もっとも全員が中衛も務められソロでも大丈夫なのだから何の問題も無いのだが、問題があるとすればそれは、連携が上手く取れるかという事を含めた殆ど感情の問題だろう。
「だってテンダーはキラルに実力を見せつけたいんでしょう。思う存分やったらいいわ」
キラルとテンダーが上手く協力してダンジョンを攻略できるかどうかよりも、ロザリアンヌはレヴィアスと組んでダンジョンの調査を入念にする為にも、ダンジョンの魔物のことはキラルとテンダーに任せるのが合理的だと考えていた。
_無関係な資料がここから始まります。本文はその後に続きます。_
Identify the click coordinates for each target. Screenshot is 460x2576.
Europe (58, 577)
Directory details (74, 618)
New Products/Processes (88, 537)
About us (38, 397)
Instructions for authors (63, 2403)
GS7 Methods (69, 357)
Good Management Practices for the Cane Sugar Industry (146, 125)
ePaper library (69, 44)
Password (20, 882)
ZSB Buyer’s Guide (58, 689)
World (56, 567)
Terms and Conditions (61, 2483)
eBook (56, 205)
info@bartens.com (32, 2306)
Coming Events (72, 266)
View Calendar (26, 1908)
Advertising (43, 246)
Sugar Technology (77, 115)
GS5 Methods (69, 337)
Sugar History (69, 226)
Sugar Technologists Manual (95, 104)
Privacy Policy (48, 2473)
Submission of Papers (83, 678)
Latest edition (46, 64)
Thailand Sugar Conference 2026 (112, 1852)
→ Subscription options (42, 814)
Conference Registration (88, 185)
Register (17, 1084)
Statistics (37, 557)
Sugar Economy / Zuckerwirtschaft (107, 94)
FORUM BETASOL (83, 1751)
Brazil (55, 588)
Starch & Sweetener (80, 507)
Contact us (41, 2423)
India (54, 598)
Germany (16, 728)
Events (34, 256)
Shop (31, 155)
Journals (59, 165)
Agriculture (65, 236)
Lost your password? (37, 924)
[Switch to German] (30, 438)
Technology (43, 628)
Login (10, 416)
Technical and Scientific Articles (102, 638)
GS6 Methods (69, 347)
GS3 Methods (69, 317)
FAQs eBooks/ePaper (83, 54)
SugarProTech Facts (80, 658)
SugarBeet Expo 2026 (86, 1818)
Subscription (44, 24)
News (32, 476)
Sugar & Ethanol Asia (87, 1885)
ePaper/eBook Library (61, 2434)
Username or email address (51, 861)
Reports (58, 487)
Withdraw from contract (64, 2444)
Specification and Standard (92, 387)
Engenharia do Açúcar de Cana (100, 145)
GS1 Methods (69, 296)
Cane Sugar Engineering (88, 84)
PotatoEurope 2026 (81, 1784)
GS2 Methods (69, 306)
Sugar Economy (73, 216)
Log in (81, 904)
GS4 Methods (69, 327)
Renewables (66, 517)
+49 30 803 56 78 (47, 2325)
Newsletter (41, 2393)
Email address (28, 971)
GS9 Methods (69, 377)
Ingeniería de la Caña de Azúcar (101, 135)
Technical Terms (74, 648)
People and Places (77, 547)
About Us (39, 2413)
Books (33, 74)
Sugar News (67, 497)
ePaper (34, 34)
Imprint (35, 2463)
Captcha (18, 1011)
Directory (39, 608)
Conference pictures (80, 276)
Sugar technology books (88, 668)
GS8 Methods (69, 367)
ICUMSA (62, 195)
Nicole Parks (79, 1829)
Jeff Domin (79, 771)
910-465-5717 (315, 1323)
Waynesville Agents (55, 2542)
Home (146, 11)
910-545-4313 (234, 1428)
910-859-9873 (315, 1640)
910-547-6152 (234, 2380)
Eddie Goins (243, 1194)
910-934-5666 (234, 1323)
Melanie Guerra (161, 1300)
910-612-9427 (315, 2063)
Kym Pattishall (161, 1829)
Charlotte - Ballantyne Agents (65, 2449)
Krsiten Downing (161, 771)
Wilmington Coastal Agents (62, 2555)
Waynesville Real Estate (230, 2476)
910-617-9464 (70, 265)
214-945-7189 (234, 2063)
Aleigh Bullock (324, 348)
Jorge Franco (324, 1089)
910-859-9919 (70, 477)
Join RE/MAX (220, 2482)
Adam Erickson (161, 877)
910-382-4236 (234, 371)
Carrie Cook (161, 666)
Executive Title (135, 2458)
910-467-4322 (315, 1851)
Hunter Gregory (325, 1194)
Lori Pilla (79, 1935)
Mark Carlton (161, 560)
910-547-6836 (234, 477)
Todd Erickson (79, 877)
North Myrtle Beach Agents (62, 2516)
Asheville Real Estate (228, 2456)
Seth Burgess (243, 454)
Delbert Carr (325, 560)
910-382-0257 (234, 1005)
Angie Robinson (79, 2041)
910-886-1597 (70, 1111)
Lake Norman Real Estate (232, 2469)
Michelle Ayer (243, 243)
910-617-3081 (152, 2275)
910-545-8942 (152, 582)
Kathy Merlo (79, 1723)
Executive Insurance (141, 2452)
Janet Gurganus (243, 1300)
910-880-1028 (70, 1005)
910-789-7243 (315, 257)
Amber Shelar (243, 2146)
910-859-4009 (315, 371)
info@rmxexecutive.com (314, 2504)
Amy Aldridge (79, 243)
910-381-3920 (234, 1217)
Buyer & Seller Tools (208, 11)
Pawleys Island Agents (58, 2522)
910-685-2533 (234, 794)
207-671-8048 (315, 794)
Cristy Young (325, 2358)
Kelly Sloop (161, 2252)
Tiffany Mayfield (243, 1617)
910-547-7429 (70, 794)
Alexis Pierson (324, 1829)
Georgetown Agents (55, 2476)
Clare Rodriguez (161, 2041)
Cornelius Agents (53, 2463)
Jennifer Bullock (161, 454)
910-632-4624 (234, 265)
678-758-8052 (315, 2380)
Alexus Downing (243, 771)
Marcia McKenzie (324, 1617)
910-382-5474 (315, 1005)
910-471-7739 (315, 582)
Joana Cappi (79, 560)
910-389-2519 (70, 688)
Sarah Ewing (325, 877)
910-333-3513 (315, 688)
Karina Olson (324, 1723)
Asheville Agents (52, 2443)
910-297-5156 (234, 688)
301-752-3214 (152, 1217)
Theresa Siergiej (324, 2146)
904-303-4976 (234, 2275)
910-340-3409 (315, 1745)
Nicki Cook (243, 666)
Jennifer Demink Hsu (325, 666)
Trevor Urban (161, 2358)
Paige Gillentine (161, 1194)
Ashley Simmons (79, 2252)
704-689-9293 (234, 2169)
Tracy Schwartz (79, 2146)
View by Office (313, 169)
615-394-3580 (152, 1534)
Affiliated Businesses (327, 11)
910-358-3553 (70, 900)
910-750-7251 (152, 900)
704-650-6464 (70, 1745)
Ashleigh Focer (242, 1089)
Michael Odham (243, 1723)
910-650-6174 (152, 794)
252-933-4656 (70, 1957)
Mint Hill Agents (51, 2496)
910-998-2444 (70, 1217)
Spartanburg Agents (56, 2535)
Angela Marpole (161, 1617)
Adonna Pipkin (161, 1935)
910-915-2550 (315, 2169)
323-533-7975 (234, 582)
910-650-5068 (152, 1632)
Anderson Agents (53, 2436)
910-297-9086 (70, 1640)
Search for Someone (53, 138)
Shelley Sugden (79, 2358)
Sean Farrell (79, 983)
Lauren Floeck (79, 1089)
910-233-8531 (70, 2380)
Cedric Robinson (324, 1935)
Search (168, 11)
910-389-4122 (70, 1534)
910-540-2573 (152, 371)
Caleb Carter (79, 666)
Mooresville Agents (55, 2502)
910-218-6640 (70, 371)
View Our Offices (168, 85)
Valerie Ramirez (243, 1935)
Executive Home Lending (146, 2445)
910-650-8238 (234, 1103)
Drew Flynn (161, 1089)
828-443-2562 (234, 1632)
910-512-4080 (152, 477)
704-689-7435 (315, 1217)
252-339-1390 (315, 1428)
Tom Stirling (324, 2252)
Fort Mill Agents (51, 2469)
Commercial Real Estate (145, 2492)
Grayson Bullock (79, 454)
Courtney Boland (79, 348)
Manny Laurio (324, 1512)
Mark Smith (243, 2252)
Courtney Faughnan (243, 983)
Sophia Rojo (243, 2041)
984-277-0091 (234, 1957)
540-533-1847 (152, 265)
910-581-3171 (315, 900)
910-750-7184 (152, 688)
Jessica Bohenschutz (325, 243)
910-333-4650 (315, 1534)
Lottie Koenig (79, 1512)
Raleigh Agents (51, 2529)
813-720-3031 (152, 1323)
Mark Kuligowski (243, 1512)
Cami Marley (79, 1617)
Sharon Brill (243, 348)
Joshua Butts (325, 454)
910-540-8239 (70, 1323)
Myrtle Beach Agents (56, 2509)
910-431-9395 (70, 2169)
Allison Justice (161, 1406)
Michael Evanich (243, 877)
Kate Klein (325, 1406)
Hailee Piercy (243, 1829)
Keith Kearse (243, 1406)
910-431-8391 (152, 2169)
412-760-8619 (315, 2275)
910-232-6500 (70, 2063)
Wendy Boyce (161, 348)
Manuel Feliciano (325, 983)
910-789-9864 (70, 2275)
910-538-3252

キラルとテンダーの二人にダンジョンの魔物を任せても大丈夫だろうと。
「ロザリー様のお心遣い感謝します。では、キラル。どちらが魔物をより多く狩れるか勝負です!」
ズビシ! とキラルを指さし挑戦状を叩き付けるテンダー。
「いいけど、負けても根に持たないでよ。僕、わざと負けるのってできないからね」
ニコッと笑うキラルの笑顔にいつもの癒やしの効果は無いようで、テンダーは怒りのボルテージを上げたようだった。
「キィーーー!」
「何でもいいが早いところ攻略してしまうぞ」
「そうね、行きましょう」
ロザリアンヌとレヴィアスは二人のそんなやりとりをスルーして、さっさとダンジョンへと足を踏み入れた。